Les causes de la mal gouvernance, le TCS et l’inefficacité de la lutte contre la prédation de la fortune publique ; l’emprisonnement des anciens membres du gouvernement et assimilés ; l’attractivité pour les investissements et le discours des gouvernants sur l’émergence à l’horizon 2035 ; les incertitudes dues aux âges avancés du président de la République et du président du Sénat dans l’éventualité d’une vacance subite du pouvoir à la tête de l’Etat ; les préalables pour une élection présidentielle pour l’intérêt du peuple camerounais en 2018 ; les devoirs du régime et de l’opposition pour éviter un cataclysme au pays dans l’après Paul Biya ; ce que propose son parti politique aux Camerounais pour la reconstruction d’un nouvel Etat tourné vers la modernité… sont quelques-uns des sujets sur lesquels Pierre Mila Assouté, le président de la formation politique dénommée RDMC et du Conseil National pour la Libération du Cameroun (CNL) se prononce dans cet entretien accordé à «L’info» des faits…tout fait dans ses appartements parisiens.
Avec le courage de ses convictions, la visibilité de son idéal et la froideur de ses analyses qui caractérisent toujours ses interventions, cet homme particulier, l’un des très rares politiciens Camerounais encore à inspirer respect et considération, parce que au-dessus des petites jolies balades un miroir qui présente une image à la fois hideuse et à haut risque du pouvoir de Yaoundé…tout en offrant des perspectives.
Par le nombre d’anciens ministres et assimilés incarcérés à Yaoundé et Douala, le Cameroun est l'un des rares pays au monde à disposer de l’équivalent de tout un gouvernement en prison, ceci du fait des détournements des fonds publics. Mais chaque jour, il y a de nouveaux scandales avec pour unité de mesure minimale des sommes volées, le milliard de FCFA: selon-vous, quelles sont les raisons de l’inefficacité du combat contre la prévarication de la fortune publique?
Les régimes politiques qui asseyent leur reproduction sur la corruption sont congénitalement victimes de leurs propres turpitudes. Les ministres sont cooptés et se recrutent au gouvernement sur la base des critères subjectifs que sont des rapports familiaux, des réseaux mafieux tribalofinanciers et/ou des favoritismes politiques inhérents à la corruption... Les objectifs inavoués d’accession aux responsabilités d’Etat sont l’enrichissement ostentatoire des "élus" sur le dos de la Nation. Ils créent et entretiennent des situations de rente, chacun à son poste, le plus longtemps possible qu’ils sont dociles à leurs mentors et peuvent tordre, par la corruption les consciences dans leur base sociale et tribale en faveur du régime.
Le régime devient alors luimême tout un système de corruption dont il ne peut pas se défaire. La répression de la corruption ne peut donc viser que ceux qui, au premier chef dans le gouvernement l’entretiennent et exécutent les budgets publics d’où leur grand nombre en prison... Elle ne peut pas s’arrêter parce que le système se nourrit et se reproduit de la corruption au sommet et à la base. Le Conseiller en matière des répressions de la corruption luimême est le premier des corrompus et traine des affaires scandaleuses qui relèvent de la corruption.

▬▬▬

> CONSIGNE 1:
D'après l'entretien, de quelles organisations Pierre Mila Assouté est-il le président ?
> CONSIGNE 2:
Résumez en quelques phrases le paragraphe de l'entretien qui commence par « Les régimes politiques qui asseyent », en conservant ses faits principaux.
> CONSIGNE 3:
Poursuivez l'entretien à partir de la dernière phrase de son texte.
Les lignes qui suivent sont un matériau distinct de l'entretien.

> LIGNES DE DONNÉES:
▬▬▬

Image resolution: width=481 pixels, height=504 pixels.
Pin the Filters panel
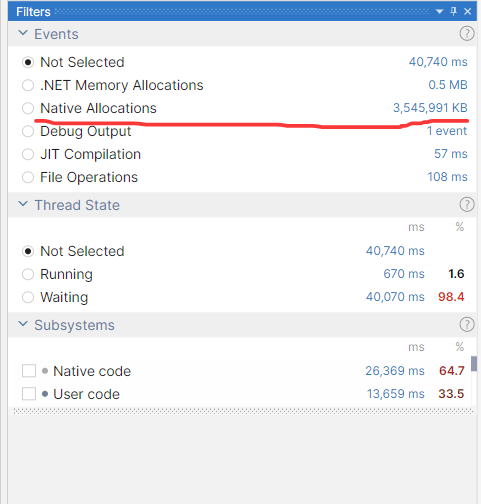(453, 11)
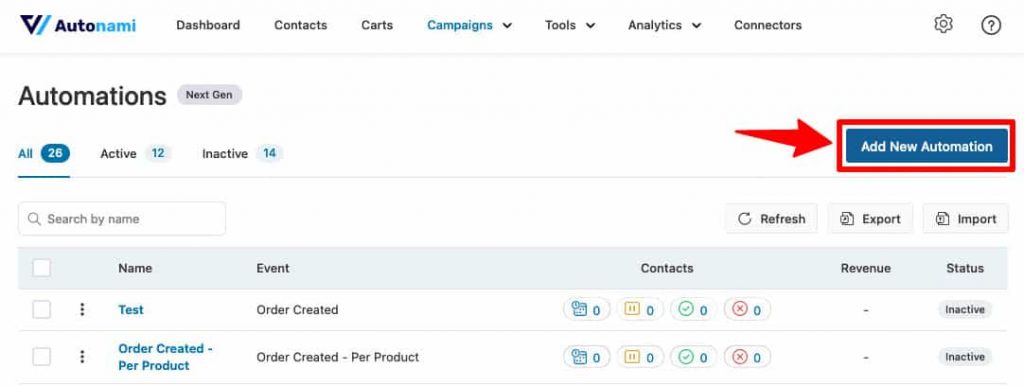Check the box for Order Created - Per Product
Image resolution: width=1024 pixels, height=386 pixels.
(42, 357)
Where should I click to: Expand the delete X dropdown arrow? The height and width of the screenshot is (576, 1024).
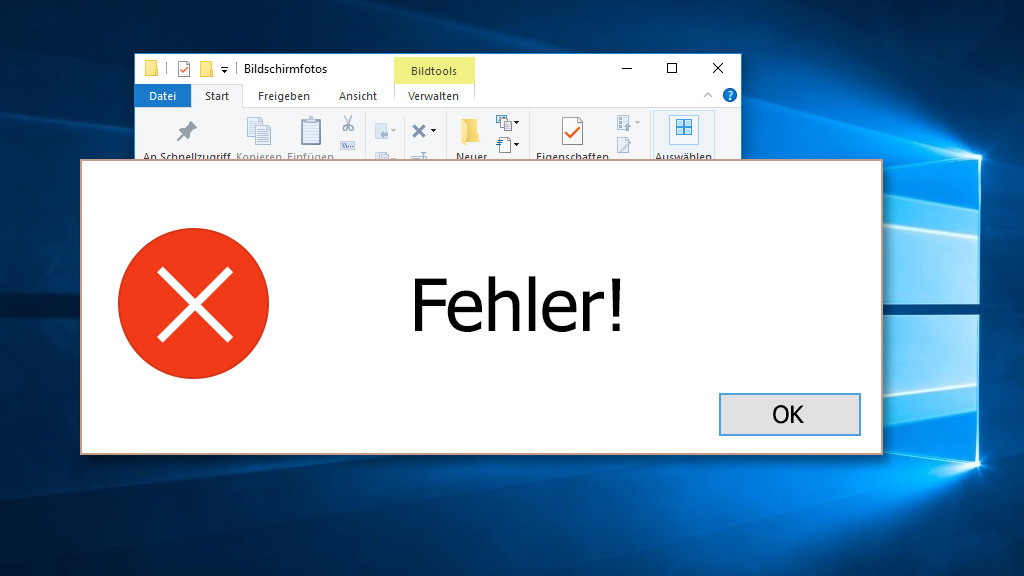[x=433, y=131]
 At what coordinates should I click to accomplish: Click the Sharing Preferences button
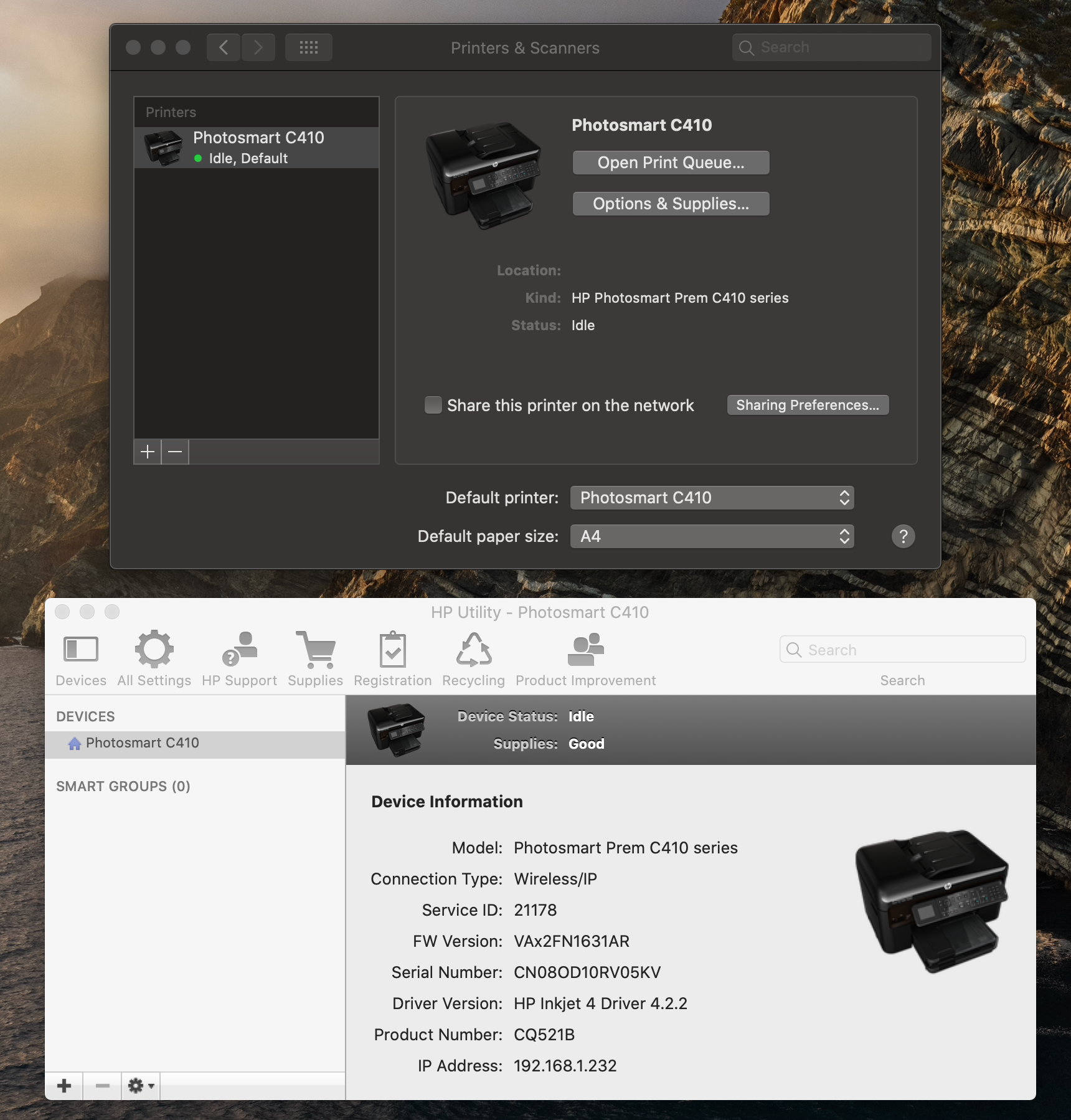(x=808, y=405)
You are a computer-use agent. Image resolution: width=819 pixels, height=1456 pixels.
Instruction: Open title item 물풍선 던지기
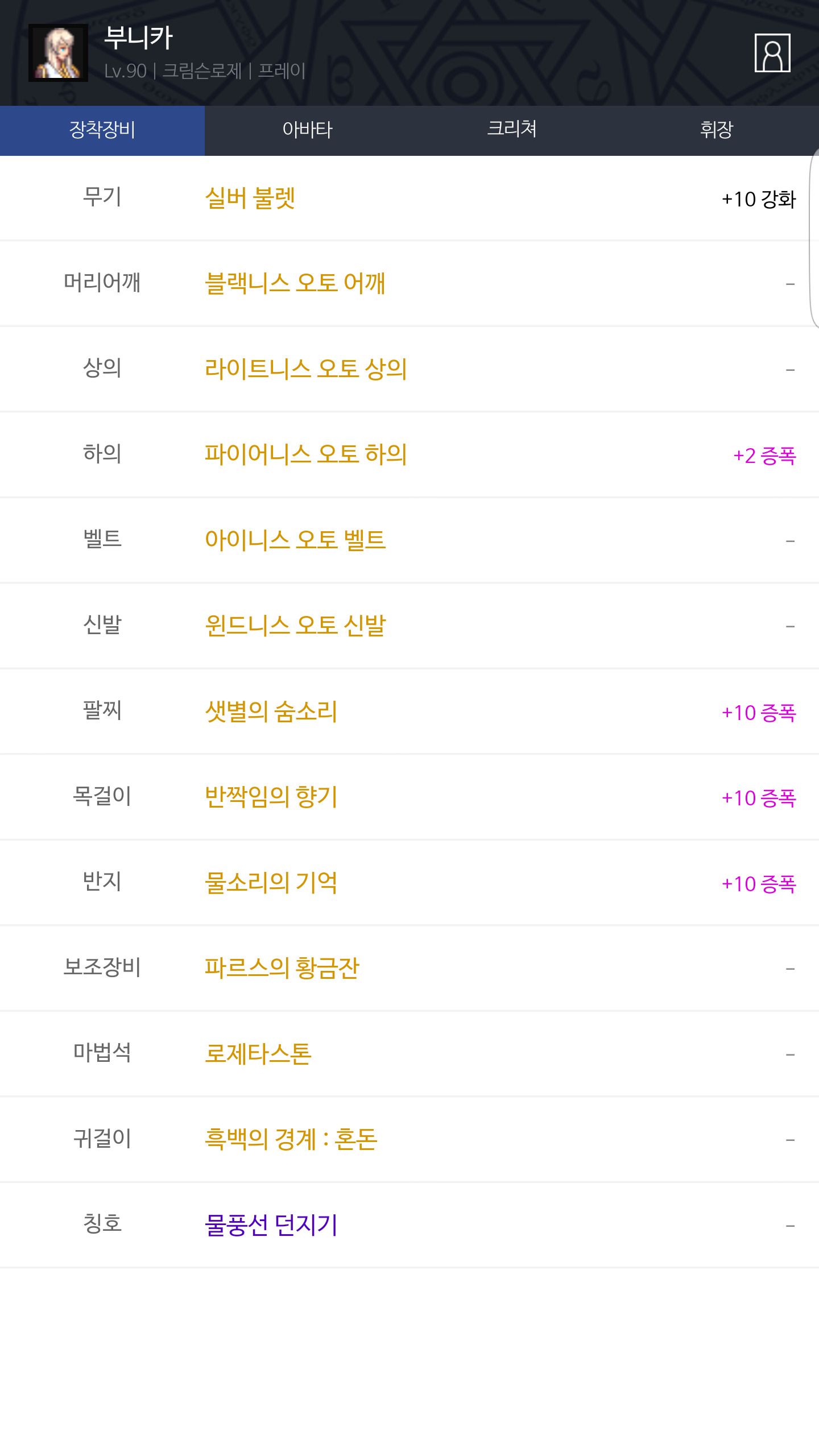click(x=271, y=1225)
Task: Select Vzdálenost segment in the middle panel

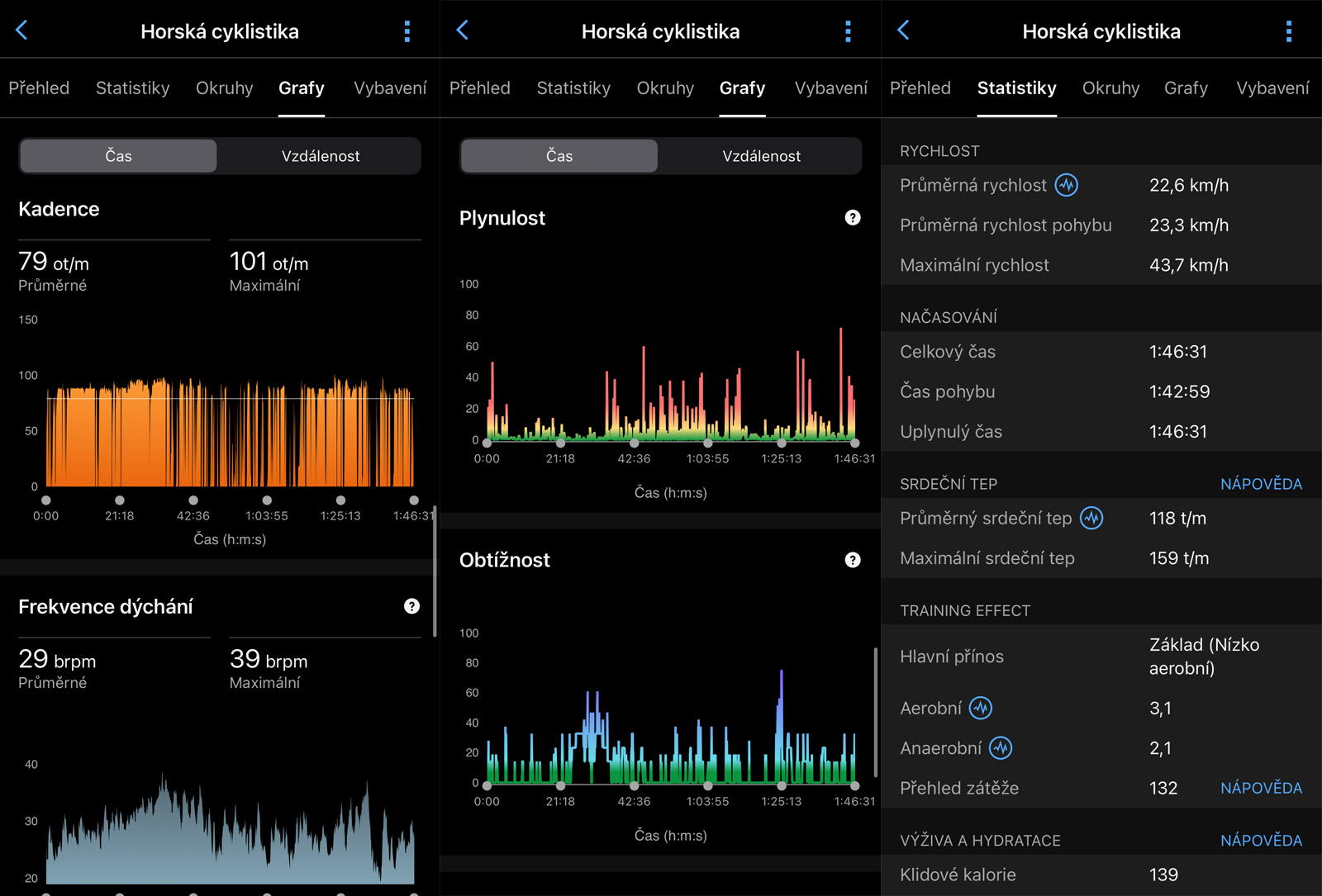Action: tap(760, 156)
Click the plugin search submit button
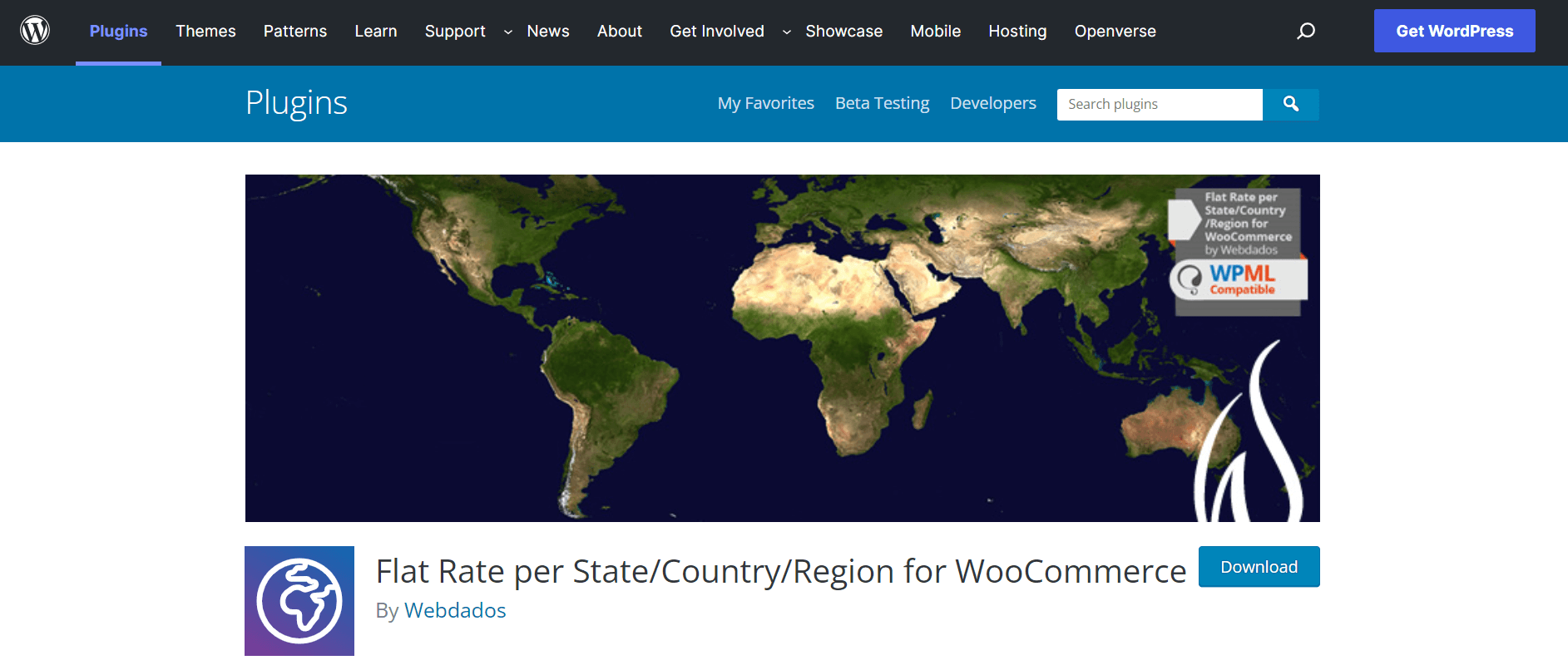Screen dimensions: 1568x670 click(1290, 104)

▬▬▬

> RÉPONSE ATTENDUE 1:
Il est le président de la formation politique RDMC et du Conseil National pour la Libération du Cameroun (CNL).

> RÉPONSE ATTENDUE 2:
Les régimes qui se maintiennent par la corruption en sont eux-mêmes victimes. Leurs ministres sont choisis selon des critères subjectifs : liens familiaux, réseaux mafieux tribalofinanciers ou favoritisme politique. Leur but caché est de s'enrichir aux dépens de la Nation. Chacun entretient une rente à son poste aussi longtemps qu'il reste docile envers ses mentors et qu'il parvient à acheter sa base sociale et tribale au profit du régime.

> RÉPONSE ATTENDUE 3:
En clair …
Les raisons de l’inefficacité sont donc simples : Ceux mêmes qui initient la répression de la corruption sont des corrompus. La pratique courante ne tourne mal que pour les brebis galeuses ou lorsqu’un sacrifice politique a besoin d’un visage emblématique pour étouffer une opinion ou régler un compte politique …
Et le TCS alors…
Le Tribunal Criminel Spécial que le pouvoir a voulu plagier dans le projet de société du RDMC rédigé en 2009, n’est qu’une pâle copie mal inspirée de la triche... Ils auraient pu nous demander de leur dire á quoi nous pensions, puisque nous en sommes les géniteurs réels. Lisez notre projet. Il date de 2009. J’avais distribué une copie gratuite à chaque membre du gouvernement.
Que retenez-vous de l’abondante littérature des anciens ministres en prison ?
La prison, en principe, lorsqu'elle est méritée, est un lieu de privation de liberté pour des fautes commises et établies par la justice. C’est aussi un lieu de rééducation en milieu carcéral du citoyen à la fois, dans son concept initial et ceci dans un contexte de justice équitable bien sûr. On ne peut pas nier la corruption et les détournements massifs dans les pratiques de nombreux gestionnaires publics de notre pays. Les détourneurs et les corrompus ne descendent pas du ciel comme l'insinueraient certaines des littératures ...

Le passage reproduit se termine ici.